GIVEN DATA
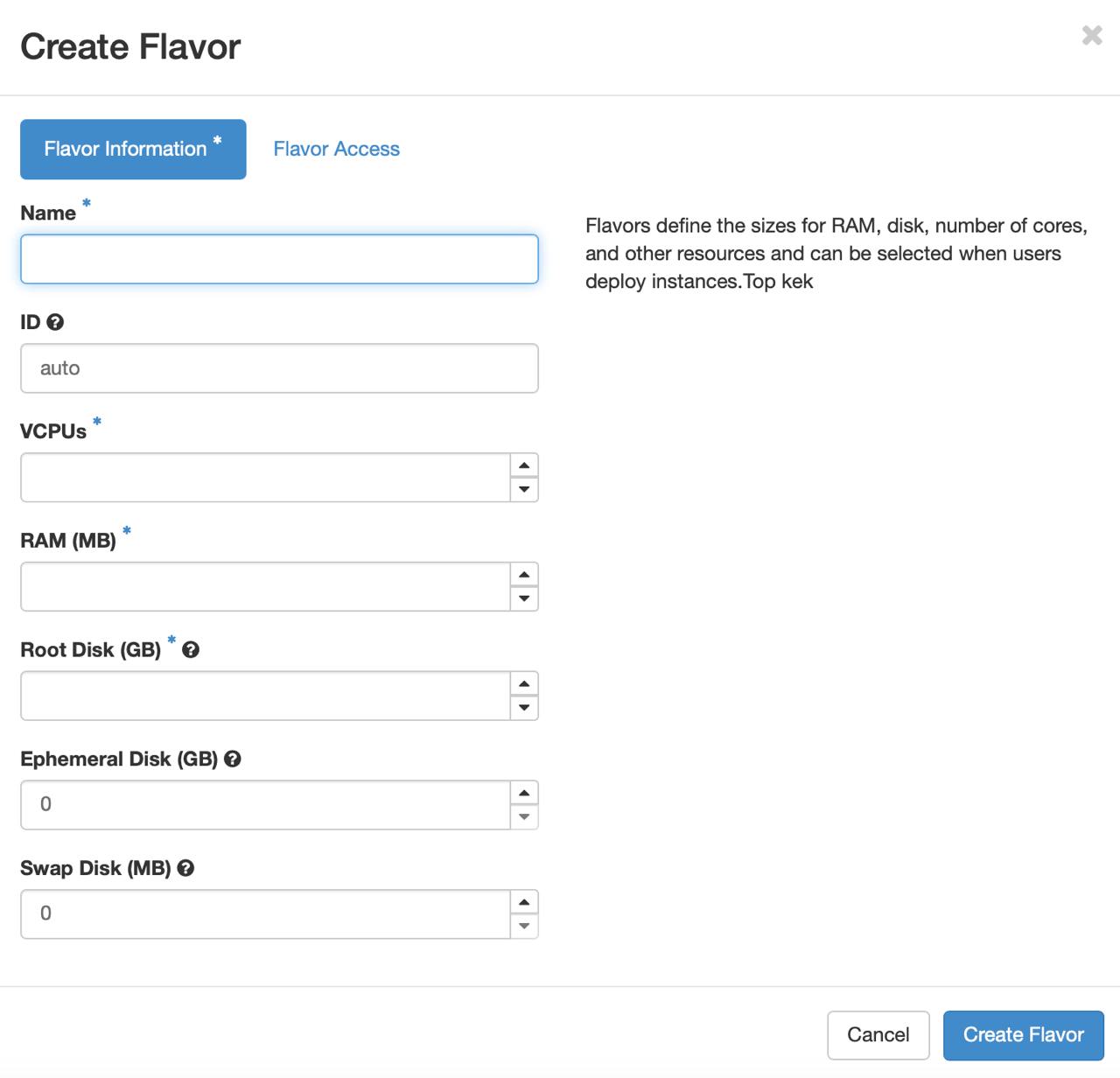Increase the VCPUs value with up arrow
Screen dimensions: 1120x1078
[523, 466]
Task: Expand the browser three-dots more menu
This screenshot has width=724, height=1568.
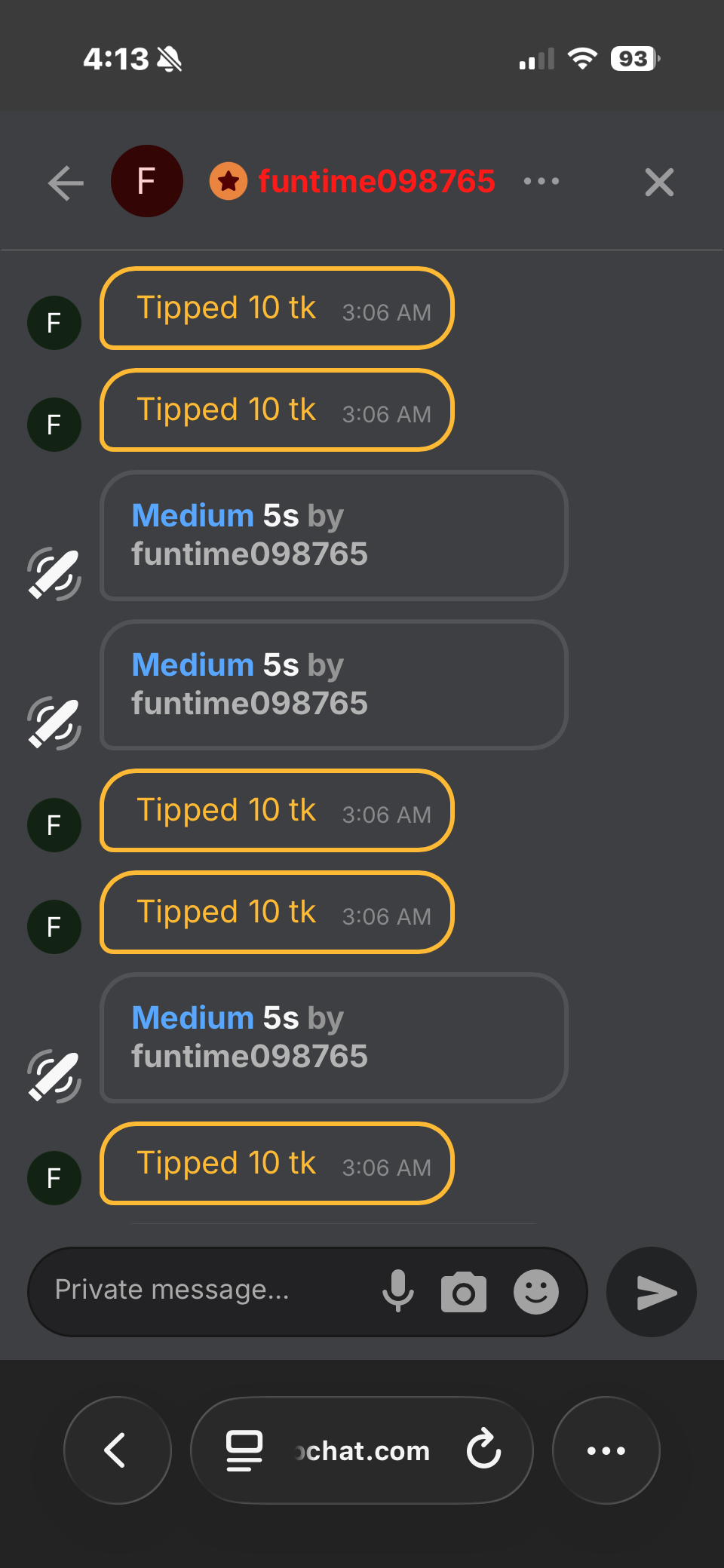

PROBLEM STATEMENT
The copy must start at the line containing "Task: Expand the browser three-dots more menu" and end at the last line of the data, matching each line exactly. It must hold no pictures.

ANSWER SPACE
Task: Expand the browser three-dots more menu
This screenshot has width=724, height=1568.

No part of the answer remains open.